Begin RECORDS FOR THIS TASK

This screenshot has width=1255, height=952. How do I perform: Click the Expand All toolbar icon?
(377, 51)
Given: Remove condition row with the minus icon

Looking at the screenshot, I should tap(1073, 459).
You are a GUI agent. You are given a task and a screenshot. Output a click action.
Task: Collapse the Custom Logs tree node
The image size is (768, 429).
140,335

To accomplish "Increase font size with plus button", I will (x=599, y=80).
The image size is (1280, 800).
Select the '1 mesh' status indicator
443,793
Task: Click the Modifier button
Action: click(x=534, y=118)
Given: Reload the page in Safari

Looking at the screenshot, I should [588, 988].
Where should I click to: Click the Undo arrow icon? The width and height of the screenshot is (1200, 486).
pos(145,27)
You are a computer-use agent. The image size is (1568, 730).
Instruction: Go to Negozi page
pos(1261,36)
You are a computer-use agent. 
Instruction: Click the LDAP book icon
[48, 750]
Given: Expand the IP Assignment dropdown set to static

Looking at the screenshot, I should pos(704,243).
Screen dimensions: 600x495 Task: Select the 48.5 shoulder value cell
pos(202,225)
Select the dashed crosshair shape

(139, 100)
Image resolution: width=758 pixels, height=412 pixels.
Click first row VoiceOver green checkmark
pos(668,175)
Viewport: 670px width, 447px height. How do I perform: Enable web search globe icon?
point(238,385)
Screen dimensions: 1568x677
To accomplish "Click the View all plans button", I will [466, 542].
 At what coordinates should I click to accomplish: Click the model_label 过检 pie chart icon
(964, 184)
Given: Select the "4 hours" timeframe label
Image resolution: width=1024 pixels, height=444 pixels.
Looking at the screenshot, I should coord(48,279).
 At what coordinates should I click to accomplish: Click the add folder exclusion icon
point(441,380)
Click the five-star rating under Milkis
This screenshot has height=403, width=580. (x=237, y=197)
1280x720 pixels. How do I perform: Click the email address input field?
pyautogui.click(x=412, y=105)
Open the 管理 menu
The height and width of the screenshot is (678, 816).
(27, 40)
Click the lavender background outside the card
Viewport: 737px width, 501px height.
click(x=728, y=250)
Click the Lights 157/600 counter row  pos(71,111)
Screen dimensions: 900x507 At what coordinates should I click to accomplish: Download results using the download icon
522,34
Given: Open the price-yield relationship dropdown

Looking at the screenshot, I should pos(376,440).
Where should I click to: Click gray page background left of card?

End RECORDS FOR THIS TASK

WRITTEN INSTRUCTION: Render everything from the line containing "Given: Expand the" down to the line containing "Click the Lights" in the rows above as a Markdown table with the columns "No." and "Line". Number each line in order and leave out blank lines.

SOLUTION TO THE EXERCISE:
| No. | Line |
|---|---|
| 1 | Given: Expand the IP Assignment dropdown set to static |
| 2 | Looking at the screenshot, I should pos(704,243). |
| 3 | Screen dimensions: 600x495 Task: Select the 48.5 shoulder value cell |
| 4 | pos(202,225) |
| 5 | Select the dashed crosshair shape |
| 6 | (139, 100) |
| 7 | Image resolution: width=758 pixels, height=412 pixels. |
| 8 | Click first row VoiceOver green checkmark |
| 9 | pos(668,175) |
| 10 | Viewport: 670px width, 447px height. How do I perform: Enable web search globe icon? |
| 11 | point(238,385) |
| 12 | Screen dimensions: 1568x677 |
| 13 | To accomplish "Click the View all plans button", I will [466, 542]. |
| 14 |  At what coordinates should I click to accomplish: Click the model_label 过检 pie chart icon |
| 15 | (964, 184) |
| 16 | Given: Select the "4 hours" timeframe label |
| 17 | Image resolution: width=1024 pixels, height=444 pixels. |
| 18 | Looking at the screenshot, I should coord(48,279). |
| 19 |  At what coordinates should I click to accomplish: Click the add folder exclusion icon |
| 20 | point(441,380) |
| 21 | Click the five-star rating under Milkis |
| 22 | This screenshot has height=403, width=580. (x=237, y=197) |
| 23 | 1280x720 pixels. How do I perform: Click the email address input field? |
| 24 | pyautogui.click(x=412, y=105) |
| 25 | Open the 管理 menu |
| 26 | The height and width of the screenshot is (678, 816). |
| 27 | (27, 40) |
| 28 | Click the lavender background outside the card |
| 29 | Viewport: 737px width, 501px height. |
| 30 | click(x=728, y=250) |
| 31 | Click the Lights 157/600 counter row  pos(71,111) |